> Document section:
=====

General information
- Type: Human-powered aircraft
- National origin: Austrian
- Manufacturer: Horst Josef Malliga
- Number built: 1

History
- First flight: 1972
- Developed from: Malliga 1

= Malliga 2 =

1970s Austrian human-powered aircraft

The Malliga 2 human powered aircraft was the project of Horst Josef Malliga, and was developed from his Malliga 1 design.

During the winter of 1971–72, the Malliga 1 craft was modified in order to achieve improved performance. Changes were made to the wingplan; the span was increased to 26 m (85 ft 10 in), with the new outer portions of the wing having both taper and dihedral. Lateral control was now achieved by the use of conventional ailerons. Other changes included raising the position of the propeller and increasing its diameter to 2.75 m (9 ft), which was as much as the existing twin-boom configuration would allow for.

=====

> Exercise: Continue the text on the Malliga 2 human-powered aircraft, starting after its final sentence.

> Provided information:
=====

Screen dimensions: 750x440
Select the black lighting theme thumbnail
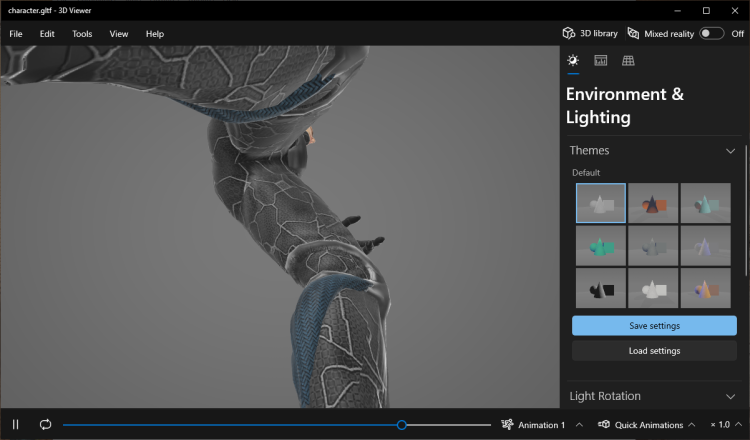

=====

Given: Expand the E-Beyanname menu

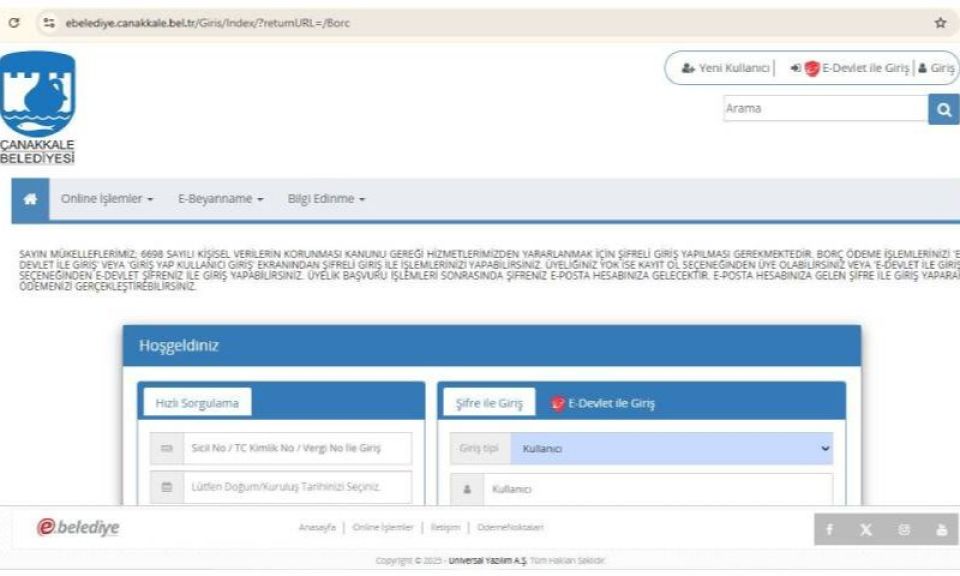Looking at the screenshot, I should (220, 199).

=====

> Reply:
The nomenclature to distinguish between the two iterations of Malliga's craft was not noted by contemporary English-language articles, but has been by subsequent Austrian references.

In 1972, an initial attempt to fly failed, due to inaccurate rigging of flying wires. This was corrected, and the craft later managed to achieve flights of up to 600 m (1,950 ft).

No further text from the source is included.